INTERVIEW DU PRÉSIDENT DU COE, LE PATRIARCHE PAUL D'ETHIOPIE
Fils de prêtre, Abune Paulos, patriarche d'Ethiopie, est à la tête de la très importante Eglise orthodoxe Tewahedo, forte de plus de 45 millions de fidèles, depuis son élection en 1992.
Encore jeune prêtre et moine, puis plus tard comme évêque, il a dirigé le département du développement et de l'aide aux réfugiés, et s'est activement impliqué dans les relations œcuméniques au niveau international.
En 1976, il a été emprisonné à cause de son engagement chrétien par le régime militaire marxiste alors au pouvoir. A la suite de cela, le patriarche Paul a passé de nombreuses années en exil aux Etats-Unis tout en poursuivant sa formation, en obtenant un doctorat à l'université de Princeton.
Il a été élu début 2006 président du Conseil œcuménique des Eglises pour les Eglises orientales orthodoxes.
Votre Sainteté, comment avez-vous été amené à vous impliquer dans le mouvement œcuménique et quels ont été vos premiers contacts avec le COE ?
Encore jeune moine, j'étais très intéressé par le travail et les actions du COE, tout particulièrement dans ses efforts à soutenir les Eglises derrière le rideau de fer et pour le rôle joué dans la lutte contre l'apartheid en Afrique du sud.

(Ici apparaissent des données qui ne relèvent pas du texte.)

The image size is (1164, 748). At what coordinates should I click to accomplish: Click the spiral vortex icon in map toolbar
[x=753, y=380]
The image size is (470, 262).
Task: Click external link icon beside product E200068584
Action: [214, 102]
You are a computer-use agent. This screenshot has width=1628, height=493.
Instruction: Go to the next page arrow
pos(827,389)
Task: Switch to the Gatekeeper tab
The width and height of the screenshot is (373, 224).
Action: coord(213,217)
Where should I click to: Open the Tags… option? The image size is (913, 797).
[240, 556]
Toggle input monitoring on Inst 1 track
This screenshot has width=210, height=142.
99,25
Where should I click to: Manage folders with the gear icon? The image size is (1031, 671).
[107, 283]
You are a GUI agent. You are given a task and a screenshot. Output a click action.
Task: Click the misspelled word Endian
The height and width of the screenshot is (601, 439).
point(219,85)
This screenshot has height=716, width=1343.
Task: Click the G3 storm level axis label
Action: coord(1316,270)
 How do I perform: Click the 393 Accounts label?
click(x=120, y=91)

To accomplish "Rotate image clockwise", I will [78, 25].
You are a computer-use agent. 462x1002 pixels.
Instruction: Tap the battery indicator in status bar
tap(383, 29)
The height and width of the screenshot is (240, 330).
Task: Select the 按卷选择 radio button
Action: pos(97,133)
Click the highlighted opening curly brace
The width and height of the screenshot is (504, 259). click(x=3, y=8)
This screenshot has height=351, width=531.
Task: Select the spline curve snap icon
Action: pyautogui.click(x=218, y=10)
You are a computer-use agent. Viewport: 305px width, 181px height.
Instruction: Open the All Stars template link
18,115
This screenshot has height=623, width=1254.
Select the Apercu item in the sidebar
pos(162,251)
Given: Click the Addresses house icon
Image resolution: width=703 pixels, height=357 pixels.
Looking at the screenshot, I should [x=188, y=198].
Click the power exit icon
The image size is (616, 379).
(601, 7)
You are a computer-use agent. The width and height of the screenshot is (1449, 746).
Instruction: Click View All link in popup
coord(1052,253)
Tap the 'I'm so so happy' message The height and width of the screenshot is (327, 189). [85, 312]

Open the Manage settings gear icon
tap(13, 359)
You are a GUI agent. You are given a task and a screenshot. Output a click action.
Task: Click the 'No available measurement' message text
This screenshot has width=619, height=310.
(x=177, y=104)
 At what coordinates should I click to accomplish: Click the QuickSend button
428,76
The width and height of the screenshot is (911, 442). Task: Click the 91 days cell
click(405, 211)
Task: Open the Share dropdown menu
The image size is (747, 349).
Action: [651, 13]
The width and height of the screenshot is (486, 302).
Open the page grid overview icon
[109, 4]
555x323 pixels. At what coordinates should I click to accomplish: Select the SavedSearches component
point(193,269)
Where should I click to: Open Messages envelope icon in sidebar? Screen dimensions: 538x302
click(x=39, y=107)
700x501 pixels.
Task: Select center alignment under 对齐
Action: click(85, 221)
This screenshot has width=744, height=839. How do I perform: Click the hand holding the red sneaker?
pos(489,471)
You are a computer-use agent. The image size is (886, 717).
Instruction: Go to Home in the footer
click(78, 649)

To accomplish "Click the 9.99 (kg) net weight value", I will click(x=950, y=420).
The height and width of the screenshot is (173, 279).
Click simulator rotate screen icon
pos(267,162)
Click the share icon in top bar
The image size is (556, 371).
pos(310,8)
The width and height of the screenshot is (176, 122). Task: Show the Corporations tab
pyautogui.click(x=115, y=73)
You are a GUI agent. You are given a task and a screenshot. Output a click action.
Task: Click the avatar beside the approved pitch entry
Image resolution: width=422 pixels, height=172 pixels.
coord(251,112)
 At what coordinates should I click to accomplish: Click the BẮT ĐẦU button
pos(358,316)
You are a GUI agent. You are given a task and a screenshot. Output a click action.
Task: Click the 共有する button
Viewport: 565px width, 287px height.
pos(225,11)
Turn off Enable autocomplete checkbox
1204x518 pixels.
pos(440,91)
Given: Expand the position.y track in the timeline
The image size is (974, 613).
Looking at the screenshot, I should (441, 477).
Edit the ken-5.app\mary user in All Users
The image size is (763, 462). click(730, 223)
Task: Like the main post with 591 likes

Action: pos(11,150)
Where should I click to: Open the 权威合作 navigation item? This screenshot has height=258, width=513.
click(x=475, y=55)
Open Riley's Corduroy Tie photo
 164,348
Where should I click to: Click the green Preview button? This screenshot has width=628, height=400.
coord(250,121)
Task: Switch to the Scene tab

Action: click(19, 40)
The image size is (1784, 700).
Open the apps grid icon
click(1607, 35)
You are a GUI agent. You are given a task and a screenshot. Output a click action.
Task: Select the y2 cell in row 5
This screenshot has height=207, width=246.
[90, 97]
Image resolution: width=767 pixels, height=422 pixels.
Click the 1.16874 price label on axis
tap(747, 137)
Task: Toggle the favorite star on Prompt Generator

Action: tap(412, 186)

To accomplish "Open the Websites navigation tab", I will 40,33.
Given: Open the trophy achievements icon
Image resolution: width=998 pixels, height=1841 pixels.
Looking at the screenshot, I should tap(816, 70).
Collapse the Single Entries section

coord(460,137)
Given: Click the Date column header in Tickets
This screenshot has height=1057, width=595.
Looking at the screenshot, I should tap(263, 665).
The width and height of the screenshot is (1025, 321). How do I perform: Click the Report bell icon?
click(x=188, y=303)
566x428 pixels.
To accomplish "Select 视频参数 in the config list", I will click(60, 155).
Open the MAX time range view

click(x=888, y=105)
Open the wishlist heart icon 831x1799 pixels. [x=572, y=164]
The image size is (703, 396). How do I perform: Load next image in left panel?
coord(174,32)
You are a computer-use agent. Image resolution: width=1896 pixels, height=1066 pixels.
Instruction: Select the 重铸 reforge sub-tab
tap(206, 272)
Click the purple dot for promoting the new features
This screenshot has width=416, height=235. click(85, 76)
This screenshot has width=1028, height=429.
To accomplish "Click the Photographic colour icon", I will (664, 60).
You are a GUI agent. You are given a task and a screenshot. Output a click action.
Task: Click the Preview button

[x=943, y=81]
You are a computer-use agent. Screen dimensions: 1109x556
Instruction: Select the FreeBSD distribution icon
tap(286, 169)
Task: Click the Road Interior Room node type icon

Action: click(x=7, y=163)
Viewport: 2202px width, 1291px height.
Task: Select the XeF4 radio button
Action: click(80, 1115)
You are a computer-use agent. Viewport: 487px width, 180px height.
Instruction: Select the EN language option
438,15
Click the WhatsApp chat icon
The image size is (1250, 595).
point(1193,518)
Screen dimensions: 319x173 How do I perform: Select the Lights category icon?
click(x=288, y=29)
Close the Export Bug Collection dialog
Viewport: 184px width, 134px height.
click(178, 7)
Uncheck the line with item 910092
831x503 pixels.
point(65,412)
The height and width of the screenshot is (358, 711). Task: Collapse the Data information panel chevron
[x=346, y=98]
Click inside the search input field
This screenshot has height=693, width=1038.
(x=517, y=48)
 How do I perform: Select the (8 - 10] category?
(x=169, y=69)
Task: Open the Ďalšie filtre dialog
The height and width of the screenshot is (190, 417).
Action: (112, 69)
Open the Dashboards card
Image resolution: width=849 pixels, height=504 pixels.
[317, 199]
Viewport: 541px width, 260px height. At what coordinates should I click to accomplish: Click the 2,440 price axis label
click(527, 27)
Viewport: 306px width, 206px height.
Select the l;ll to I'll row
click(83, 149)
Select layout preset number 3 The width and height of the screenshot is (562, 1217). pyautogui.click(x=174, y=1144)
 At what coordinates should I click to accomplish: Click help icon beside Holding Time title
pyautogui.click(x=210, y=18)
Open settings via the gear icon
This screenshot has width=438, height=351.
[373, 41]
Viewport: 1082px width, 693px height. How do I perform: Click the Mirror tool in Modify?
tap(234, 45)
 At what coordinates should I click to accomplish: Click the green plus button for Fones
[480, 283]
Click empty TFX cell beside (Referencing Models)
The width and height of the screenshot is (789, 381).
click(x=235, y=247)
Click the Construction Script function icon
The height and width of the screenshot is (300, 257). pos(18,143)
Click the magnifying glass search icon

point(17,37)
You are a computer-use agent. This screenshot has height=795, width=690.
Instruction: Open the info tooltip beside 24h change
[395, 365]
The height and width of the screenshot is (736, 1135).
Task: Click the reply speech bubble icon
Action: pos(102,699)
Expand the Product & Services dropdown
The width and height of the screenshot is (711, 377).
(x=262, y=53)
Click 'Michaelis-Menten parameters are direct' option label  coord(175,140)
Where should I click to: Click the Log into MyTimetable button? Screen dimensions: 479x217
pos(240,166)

Le COE me semblait être capable de témoigner et d'agir face aux problèmes cruciaux du monde. J'ai ensuite eu la chance de pouvoir m'impliquer dans la commission Mission et Evangélisation, puis, plus tard, d'accompagner la délégation de mon Eglise aux Assemblées d'Uppsal (1968) ou je fus élu pour travailler à la commission Foi et constitution, puis à Nairobi (1975). Immédiatement à mon retour de cette Assemblée, je fus arrêté et jeté en prison par les autorités communistes.
Comment voyez-vous la situation actuelle du mouvement œcuménique ?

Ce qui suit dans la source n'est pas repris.